Task to carry out:
The output should be the line containing "480x413 pixels." and every later line of the records, exactly as written, and nothing else.

:: Records shown ::

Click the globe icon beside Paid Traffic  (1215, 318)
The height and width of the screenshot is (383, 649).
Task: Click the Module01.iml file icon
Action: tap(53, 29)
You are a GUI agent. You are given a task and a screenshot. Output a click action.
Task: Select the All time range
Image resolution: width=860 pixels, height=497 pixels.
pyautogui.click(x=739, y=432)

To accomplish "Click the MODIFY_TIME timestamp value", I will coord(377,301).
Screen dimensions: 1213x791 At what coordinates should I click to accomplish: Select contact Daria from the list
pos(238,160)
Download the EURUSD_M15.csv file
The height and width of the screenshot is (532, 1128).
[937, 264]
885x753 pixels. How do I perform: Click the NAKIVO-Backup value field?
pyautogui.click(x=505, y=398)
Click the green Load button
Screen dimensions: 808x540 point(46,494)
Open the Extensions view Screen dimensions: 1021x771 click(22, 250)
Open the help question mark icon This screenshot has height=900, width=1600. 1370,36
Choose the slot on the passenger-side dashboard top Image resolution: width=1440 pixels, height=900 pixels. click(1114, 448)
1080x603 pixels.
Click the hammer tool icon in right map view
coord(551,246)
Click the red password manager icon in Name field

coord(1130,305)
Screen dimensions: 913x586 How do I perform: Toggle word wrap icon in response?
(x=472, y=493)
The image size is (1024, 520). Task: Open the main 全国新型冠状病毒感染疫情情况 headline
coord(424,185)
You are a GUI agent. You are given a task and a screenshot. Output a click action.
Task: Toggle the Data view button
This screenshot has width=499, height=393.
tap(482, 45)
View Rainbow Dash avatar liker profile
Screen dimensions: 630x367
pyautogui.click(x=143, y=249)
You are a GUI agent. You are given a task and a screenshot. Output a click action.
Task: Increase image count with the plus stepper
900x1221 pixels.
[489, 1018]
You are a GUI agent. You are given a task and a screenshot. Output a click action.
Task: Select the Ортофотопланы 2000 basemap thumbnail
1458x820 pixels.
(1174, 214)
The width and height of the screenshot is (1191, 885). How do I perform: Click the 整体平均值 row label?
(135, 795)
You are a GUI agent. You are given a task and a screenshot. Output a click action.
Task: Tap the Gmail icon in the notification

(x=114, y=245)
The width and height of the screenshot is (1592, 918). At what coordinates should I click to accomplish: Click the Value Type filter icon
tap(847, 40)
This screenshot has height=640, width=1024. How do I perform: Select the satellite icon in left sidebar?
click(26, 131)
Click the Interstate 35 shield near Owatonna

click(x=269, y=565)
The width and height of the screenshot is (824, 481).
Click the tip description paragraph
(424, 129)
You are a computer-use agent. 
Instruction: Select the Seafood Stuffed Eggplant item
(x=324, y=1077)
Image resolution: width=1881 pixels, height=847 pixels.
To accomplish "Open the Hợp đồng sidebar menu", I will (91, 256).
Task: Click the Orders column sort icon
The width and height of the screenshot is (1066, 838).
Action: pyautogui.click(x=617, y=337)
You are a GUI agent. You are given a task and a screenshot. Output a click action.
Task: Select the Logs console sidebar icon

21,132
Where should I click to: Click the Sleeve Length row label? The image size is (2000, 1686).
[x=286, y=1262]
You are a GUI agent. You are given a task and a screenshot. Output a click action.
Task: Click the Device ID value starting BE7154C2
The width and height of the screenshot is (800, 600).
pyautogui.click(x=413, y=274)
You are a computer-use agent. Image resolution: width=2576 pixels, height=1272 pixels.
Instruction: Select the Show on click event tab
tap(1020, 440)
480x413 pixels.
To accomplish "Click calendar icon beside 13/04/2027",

:::

Expected output:
480x413 pixels.
To accomplish "Click calendar icon beside 13/04/2027",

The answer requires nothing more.